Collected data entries
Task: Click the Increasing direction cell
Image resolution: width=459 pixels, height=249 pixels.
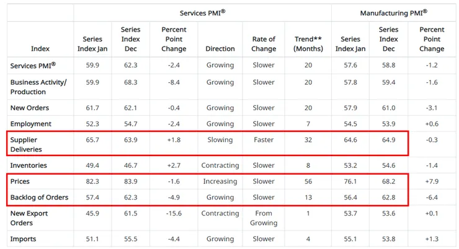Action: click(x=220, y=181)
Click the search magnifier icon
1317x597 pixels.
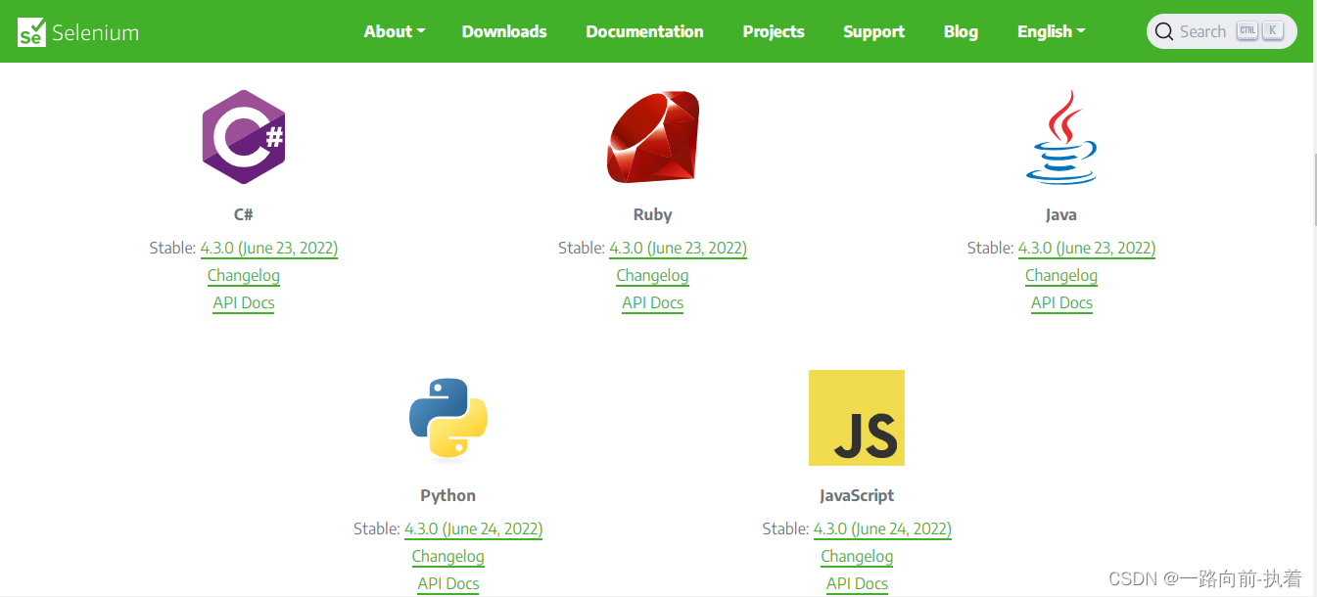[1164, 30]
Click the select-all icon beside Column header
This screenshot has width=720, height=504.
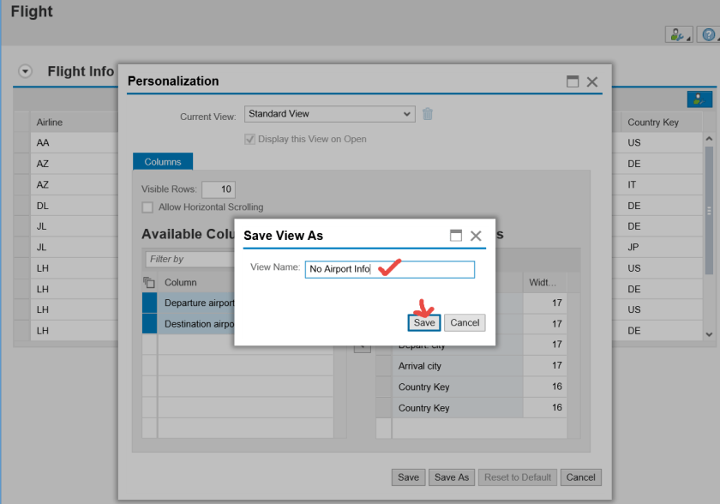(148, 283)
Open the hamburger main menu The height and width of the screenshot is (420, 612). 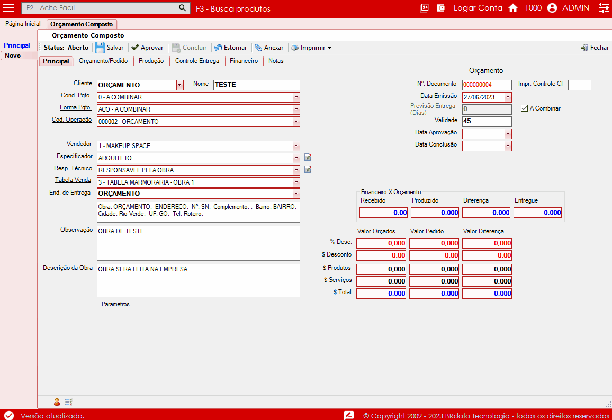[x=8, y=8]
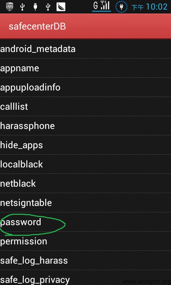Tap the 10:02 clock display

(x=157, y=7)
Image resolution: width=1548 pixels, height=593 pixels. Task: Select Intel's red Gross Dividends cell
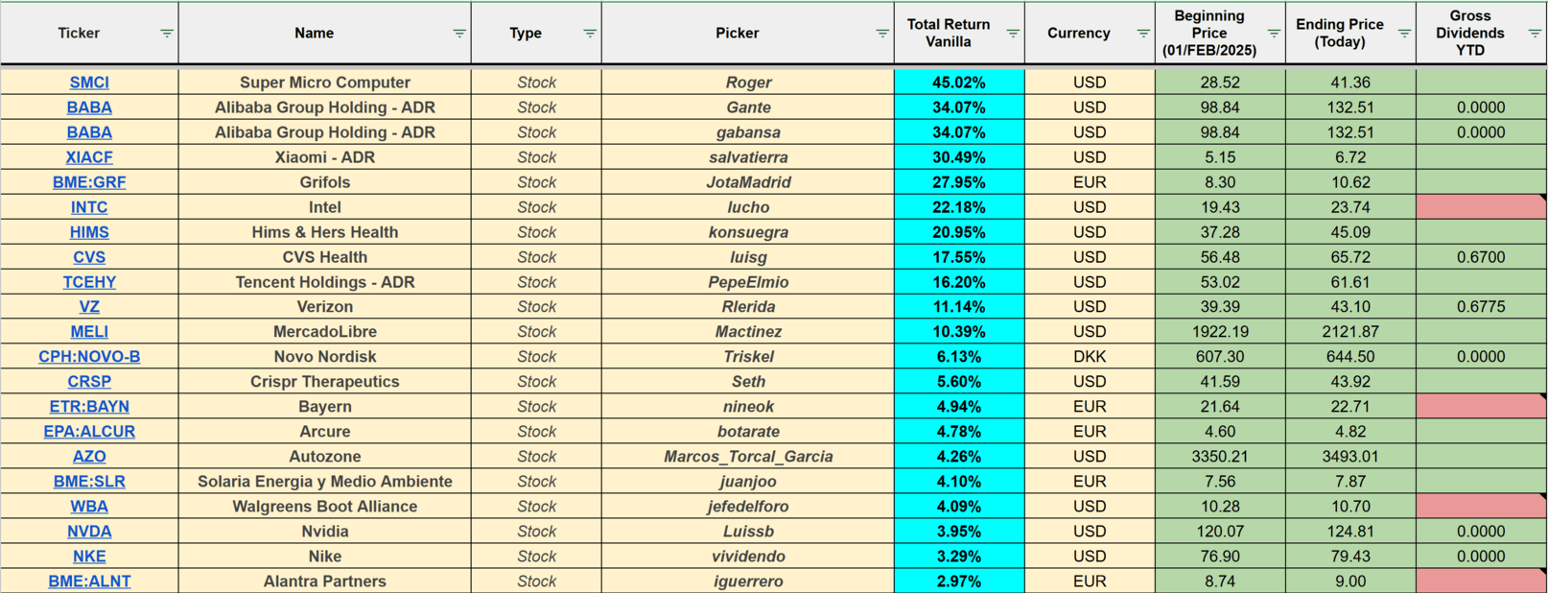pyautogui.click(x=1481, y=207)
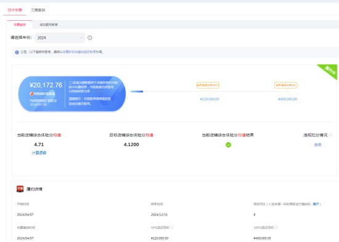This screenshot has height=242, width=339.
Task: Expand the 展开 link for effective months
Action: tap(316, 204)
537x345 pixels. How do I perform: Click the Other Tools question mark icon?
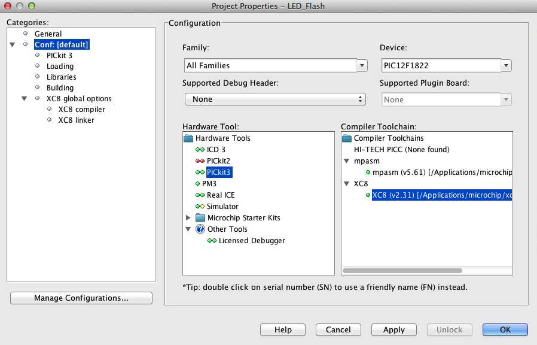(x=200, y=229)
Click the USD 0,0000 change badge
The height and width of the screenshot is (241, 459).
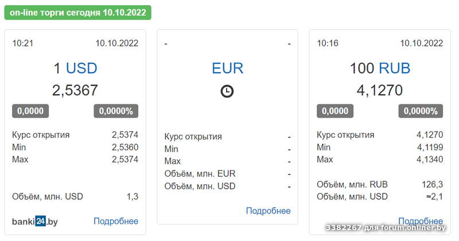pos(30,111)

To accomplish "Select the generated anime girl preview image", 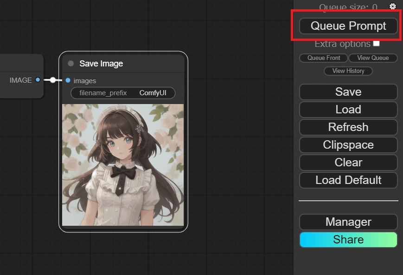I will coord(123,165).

* * *

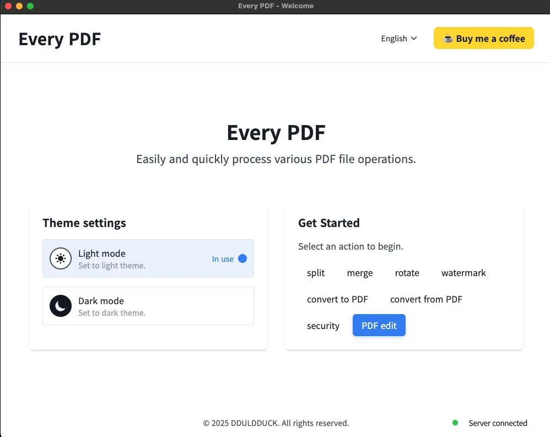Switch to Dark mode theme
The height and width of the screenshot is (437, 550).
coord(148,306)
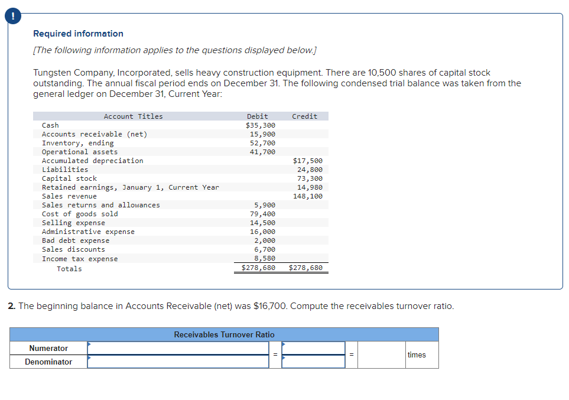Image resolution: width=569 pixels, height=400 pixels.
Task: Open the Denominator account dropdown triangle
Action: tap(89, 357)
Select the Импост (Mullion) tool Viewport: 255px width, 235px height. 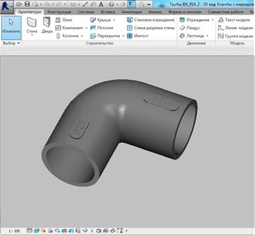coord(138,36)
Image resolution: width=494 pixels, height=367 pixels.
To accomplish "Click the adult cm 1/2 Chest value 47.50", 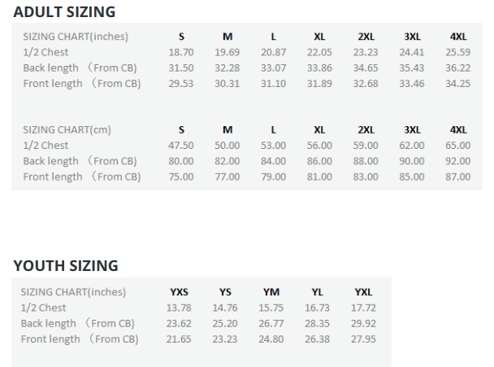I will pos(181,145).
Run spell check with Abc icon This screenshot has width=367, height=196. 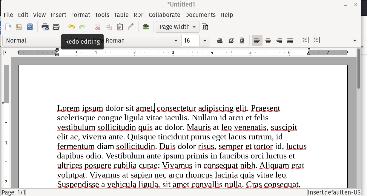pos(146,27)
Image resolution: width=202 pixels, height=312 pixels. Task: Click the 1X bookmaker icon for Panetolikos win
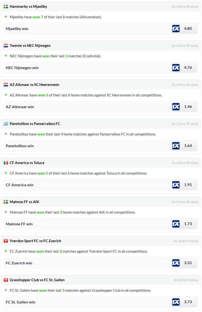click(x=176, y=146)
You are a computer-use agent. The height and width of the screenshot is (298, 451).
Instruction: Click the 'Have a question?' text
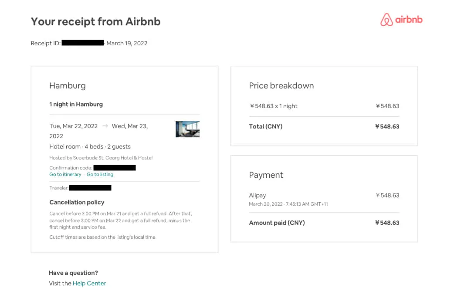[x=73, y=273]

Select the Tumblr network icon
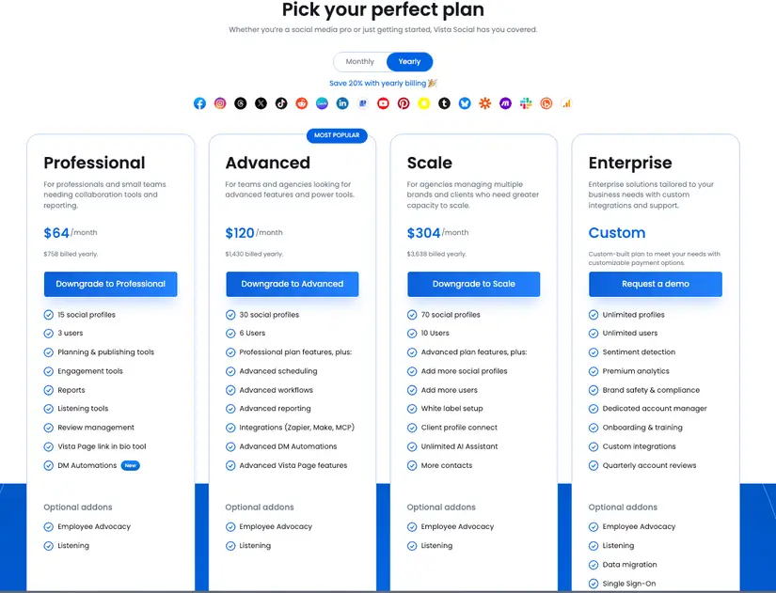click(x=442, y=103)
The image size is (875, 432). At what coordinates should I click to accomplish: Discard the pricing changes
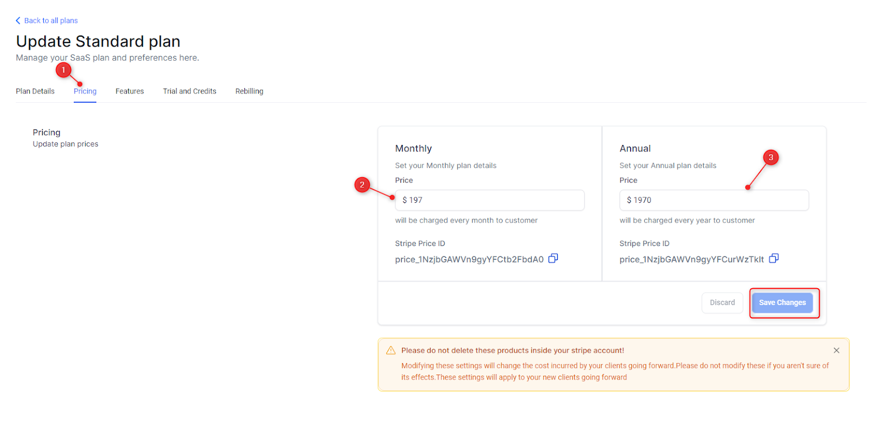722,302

* * *

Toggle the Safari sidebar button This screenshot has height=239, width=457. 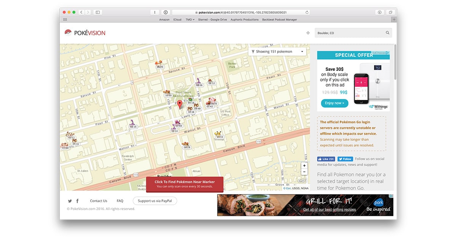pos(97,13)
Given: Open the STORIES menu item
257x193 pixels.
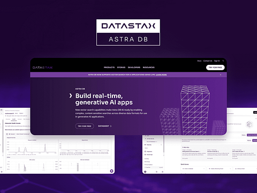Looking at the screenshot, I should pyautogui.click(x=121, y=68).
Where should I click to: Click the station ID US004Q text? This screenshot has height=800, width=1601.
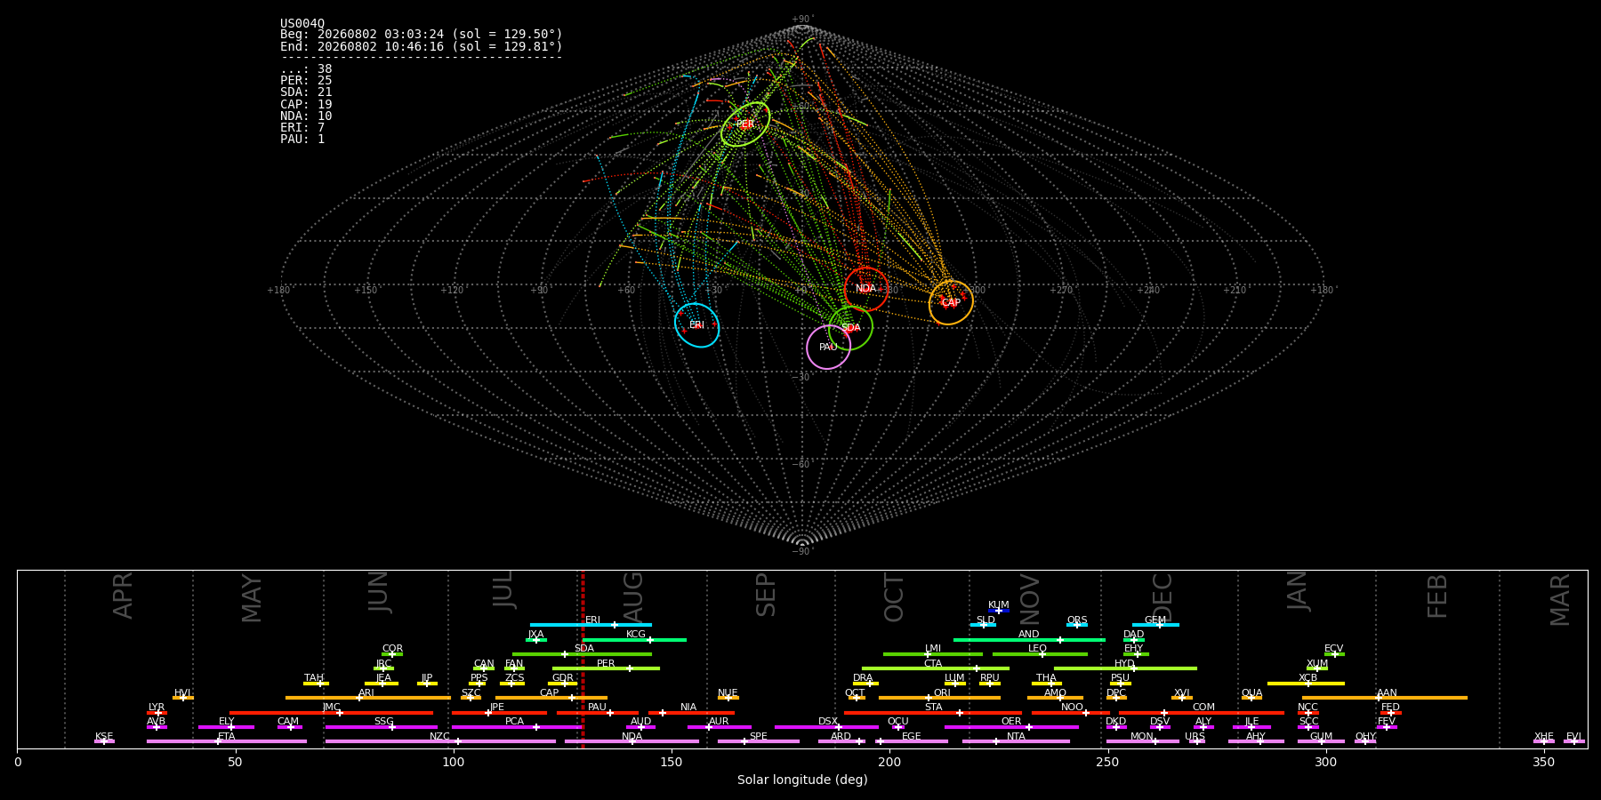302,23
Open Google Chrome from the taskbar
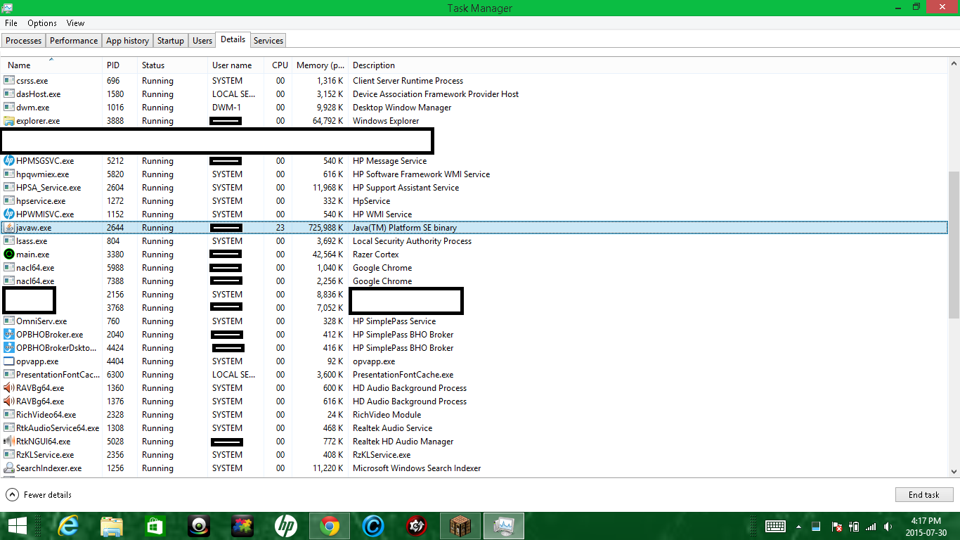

_EXERCISE GOAL:_
Drop the pictures; return the lines above from the line containing "Given: Open the STORIES menu item" to the line containing "Open Google Chrome from the taskbar", both included, exactly.

_COMPLETED TASK:_
Given: Open the STORIES menu item
257x193 pixels.
Looking at the screenshot, I should pyautogui.click(x=121, y=68).
Where should I click to: Click the station ID US004Q text? This screenshot has height=800, width=1601.
302,23
Open Google Chrome from the taskbar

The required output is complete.